By default, the installation program installs control plane and compute machines into a single Nutanix Prism Element (cluster). To improve the fault tolerance of your OKD cluster, you can specify that these machines be distributed across multiple Nutanix clusters by configuring failure domains.

A failure domain represents an additional Prism Element instance that is available to OKD machine pools during and after installation.

Failure domain requirements

When planning to use failure domains, consider the following requirements:

  • All Nutanix Prism Element instances must be managed by the same instance of Prism Central. A deployment that is comprised of multiple Prism Central instances is not supported.

  • The machines that make up the Prism Element clusters must reside on the same Ethernet network for failure domains to be able to communicate with each other.

  • A subnet is required in each Prism Element that will be used as a failure domain in the OKD cluster.
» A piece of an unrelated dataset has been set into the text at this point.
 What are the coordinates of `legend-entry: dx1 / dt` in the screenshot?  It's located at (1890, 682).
When defining these subnets, they must share the same IP address prefix (CIDR) and should contain the virtual IP addresses that the OKD cluster uses.

Installation method and failure domain configuration

The OKD installation method determines how and when you configure failure domains:

  • If you deploy using installer-provisioned infrastructure, you can configure failure domains in the installation configuration file before deploying the cluster. For more information, see Configuring failure domains.
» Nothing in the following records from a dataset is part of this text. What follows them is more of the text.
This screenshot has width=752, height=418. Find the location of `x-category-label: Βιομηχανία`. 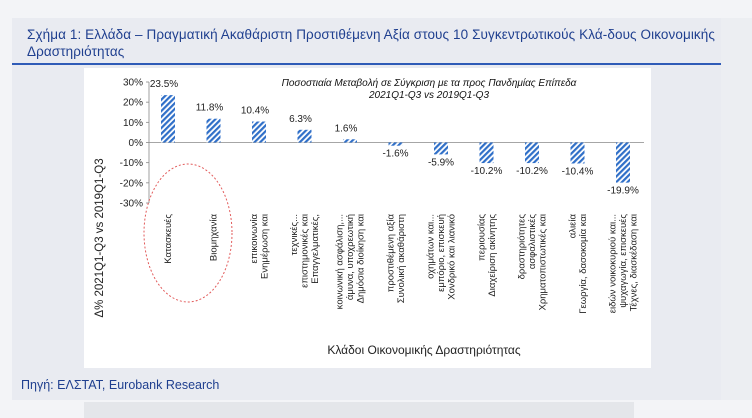

x-category-label: Βιομηχανία is located at coordinates (214, 238).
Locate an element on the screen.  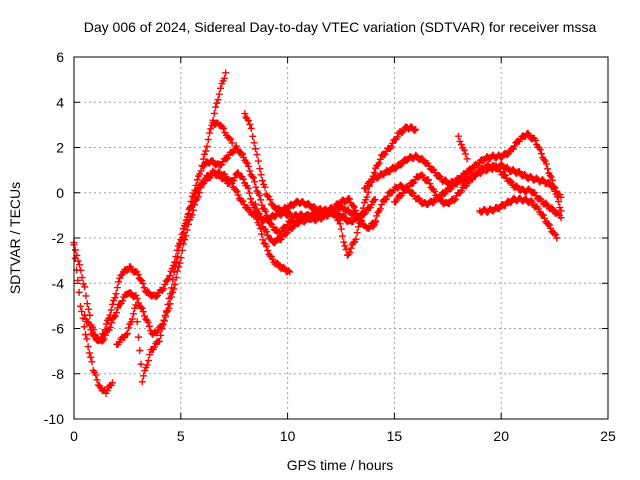
x-tick-label: 25 is located at coordinates (608, 436).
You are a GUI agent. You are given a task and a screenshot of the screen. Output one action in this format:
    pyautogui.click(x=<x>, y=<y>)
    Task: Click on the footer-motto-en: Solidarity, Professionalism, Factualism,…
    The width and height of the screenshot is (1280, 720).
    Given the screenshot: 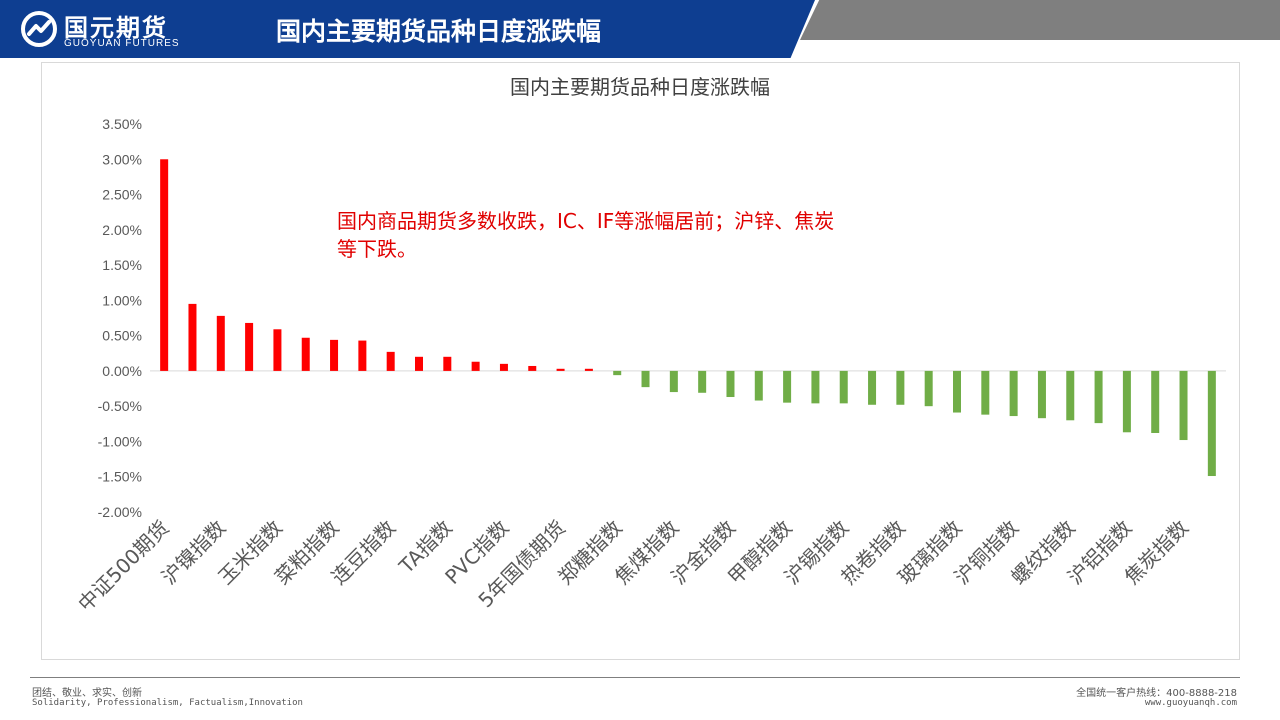 What is the action you would take?
    pyautogui.click(x=168, y=703)
    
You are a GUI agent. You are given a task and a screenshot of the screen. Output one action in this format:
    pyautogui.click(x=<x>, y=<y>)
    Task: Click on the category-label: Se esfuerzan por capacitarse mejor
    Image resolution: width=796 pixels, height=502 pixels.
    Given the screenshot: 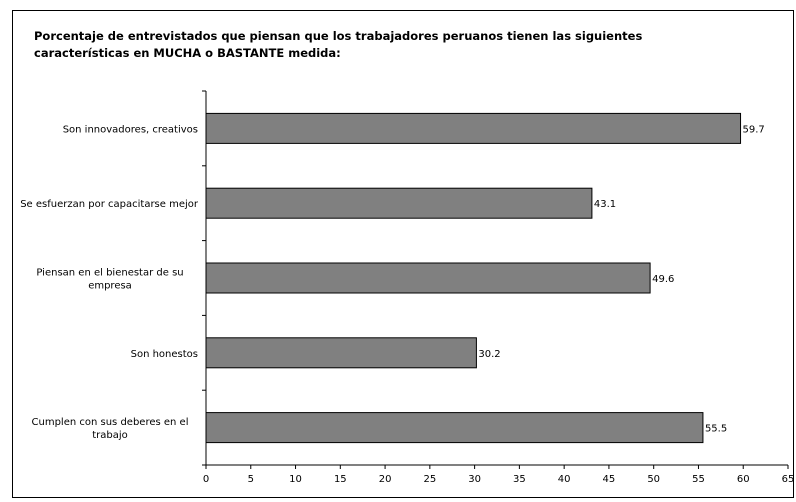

    You can also configure failure domains after the cluster is deployed. For more information about configuring failure domains post-installation, see Adding failure domains to an existing Nutanix cluster.

  • If you deploy using infrastructure that you manage (user-provisioned infrastructure) no additional configuration is required. After the cluster is deployed, you can manually distribute control plane and compute machines across failure domains.